Rating:

A Bright Shore

Got ahold of another quasi-millitary science fiction book/series. Still, I’m more than happy to read this series if the rest of the book in it are this good. First time reading Mr. Anderson, but it probably won’t be the last time. He writes a fantastic story in this book with some pretty good character development.

Now what’s this book about. Well, I can only tell you so much without giving everything away. It starts with a young man who has just recently separated from the US Army. He’s a former Green Beret who is now unemployed having just separated. As a Special Forces Operator he was used to the constant mission activity and being involved and part of something much bigger than himself. Now, as a civilian, he’s not sure what to do. He has a notice that he’s supposed report to the NCWA (The New Civilian Works Administration). He isn’t going to do that!

This is a future Earth. The Government has been creeping more and more into the daily lives of their citizens and those citizens have been blindly allow it to do so. The citizens, by not paying attention to anything but themselves have been voting more and more benefits for themselves at the cost of actually doing doing work for what they are getting. A large portion of the rights of the individual have gone by the way-side and the NCWA is a typical and big example. It’s basically a “slave labor” organization where you get told what to do, when and where to do it all for the good of mankind. Your wages are what they are and don’t even thing about grumbling about anything. That is way Kyle Lassiter isn’t reporting to the NCWA, no way, no how!

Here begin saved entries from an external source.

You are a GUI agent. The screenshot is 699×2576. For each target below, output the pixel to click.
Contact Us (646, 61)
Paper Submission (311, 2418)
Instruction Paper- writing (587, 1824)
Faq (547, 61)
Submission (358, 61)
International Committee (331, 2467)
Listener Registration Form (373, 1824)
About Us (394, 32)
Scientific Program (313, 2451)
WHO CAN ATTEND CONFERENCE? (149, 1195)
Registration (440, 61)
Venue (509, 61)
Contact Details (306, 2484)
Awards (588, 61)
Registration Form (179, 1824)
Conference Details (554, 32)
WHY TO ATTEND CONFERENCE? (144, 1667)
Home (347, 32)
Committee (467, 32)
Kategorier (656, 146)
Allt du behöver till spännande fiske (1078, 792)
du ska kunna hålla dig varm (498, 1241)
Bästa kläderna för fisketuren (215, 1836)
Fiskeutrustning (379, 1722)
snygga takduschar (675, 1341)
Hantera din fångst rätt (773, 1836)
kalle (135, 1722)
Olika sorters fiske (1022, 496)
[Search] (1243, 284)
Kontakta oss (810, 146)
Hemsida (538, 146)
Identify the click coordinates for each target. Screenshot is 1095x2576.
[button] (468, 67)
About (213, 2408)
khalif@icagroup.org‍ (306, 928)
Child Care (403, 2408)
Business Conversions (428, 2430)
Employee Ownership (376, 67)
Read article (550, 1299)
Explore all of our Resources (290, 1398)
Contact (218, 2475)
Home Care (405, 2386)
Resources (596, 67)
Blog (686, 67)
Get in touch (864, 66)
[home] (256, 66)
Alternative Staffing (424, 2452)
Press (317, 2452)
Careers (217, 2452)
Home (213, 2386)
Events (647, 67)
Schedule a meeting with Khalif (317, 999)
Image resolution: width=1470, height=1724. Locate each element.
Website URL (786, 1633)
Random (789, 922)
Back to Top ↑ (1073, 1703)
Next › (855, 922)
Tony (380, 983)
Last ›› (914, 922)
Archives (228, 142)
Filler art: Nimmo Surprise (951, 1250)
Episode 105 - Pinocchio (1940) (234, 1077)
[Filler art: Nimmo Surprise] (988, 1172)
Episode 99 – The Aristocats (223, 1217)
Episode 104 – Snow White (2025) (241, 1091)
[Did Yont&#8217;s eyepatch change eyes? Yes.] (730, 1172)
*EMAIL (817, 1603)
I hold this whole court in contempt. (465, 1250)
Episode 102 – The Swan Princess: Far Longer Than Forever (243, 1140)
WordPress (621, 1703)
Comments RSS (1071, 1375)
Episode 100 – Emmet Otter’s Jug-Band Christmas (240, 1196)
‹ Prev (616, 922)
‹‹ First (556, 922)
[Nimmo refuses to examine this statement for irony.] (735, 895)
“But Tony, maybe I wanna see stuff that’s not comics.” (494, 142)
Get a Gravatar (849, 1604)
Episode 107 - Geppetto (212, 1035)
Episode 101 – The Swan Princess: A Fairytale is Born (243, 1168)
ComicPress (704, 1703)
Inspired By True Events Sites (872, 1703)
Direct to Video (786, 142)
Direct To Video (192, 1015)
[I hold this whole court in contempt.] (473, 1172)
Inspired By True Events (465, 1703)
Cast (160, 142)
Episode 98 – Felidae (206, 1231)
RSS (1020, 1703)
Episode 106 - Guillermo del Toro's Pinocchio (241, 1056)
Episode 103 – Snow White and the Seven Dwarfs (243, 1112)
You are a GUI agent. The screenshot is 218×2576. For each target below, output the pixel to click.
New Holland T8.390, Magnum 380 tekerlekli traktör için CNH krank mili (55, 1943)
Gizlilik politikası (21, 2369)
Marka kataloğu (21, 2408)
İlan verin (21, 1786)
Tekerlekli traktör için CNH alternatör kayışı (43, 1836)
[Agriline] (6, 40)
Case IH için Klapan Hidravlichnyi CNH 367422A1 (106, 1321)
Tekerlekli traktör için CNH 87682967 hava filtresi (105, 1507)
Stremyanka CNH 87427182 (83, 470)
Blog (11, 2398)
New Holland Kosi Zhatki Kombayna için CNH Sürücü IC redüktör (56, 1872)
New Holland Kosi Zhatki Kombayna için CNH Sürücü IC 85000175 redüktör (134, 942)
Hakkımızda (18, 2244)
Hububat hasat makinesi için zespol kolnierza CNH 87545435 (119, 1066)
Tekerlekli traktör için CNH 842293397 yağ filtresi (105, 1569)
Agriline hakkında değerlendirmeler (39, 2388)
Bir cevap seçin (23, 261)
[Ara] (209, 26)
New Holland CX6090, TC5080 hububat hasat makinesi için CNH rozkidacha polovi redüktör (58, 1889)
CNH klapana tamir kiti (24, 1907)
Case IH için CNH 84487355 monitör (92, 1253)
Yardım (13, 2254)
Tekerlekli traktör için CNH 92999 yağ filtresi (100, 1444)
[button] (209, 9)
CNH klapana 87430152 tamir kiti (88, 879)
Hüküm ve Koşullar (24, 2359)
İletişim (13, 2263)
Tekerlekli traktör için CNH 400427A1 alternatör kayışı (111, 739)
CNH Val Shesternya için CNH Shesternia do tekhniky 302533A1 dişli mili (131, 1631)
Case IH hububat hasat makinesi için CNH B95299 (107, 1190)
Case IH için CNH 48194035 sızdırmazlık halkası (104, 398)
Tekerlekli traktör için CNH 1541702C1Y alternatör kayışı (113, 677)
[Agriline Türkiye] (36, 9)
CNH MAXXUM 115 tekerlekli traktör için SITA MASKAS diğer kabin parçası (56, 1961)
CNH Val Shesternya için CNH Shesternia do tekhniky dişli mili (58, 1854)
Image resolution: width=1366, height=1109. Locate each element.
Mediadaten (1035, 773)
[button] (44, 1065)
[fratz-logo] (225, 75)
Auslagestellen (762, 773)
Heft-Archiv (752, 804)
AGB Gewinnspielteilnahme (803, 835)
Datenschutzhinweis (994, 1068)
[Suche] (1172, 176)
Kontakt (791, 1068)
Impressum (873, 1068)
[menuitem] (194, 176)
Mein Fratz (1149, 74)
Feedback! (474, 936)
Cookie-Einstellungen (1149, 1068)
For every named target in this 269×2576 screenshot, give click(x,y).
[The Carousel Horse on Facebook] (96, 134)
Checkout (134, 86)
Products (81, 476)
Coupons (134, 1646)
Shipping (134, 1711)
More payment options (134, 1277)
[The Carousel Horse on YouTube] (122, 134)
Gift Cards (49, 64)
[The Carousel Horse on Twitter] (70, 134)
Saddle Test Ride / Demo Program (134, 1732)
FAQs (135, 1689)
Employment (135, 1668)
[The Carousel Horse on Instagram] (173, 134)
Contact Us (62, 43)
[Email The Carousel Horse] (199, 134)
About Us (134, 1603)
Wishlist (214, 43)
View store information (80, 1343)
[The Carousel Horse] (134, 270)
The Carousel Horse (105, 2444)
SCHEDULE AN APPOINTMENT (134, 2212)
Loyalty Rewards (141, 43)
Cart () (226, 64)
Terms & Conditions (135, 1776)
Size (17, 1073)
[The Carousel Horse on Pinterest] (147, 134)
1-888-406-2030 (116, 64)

More and more governments of Earth are attempting to dominate their citizenship. Those in power have one aim and that is to stay in power. And it’s not just America that becoming more and more like a dictatorship, but other countries are doing the same or more. Flat-out denying human rights is happening every where with the world economy going in the tank. Plans are being made in Washington D.C. by the President of the United States to get a control on the US economy and that means nationalizing every major industry, that’s what he’ll do.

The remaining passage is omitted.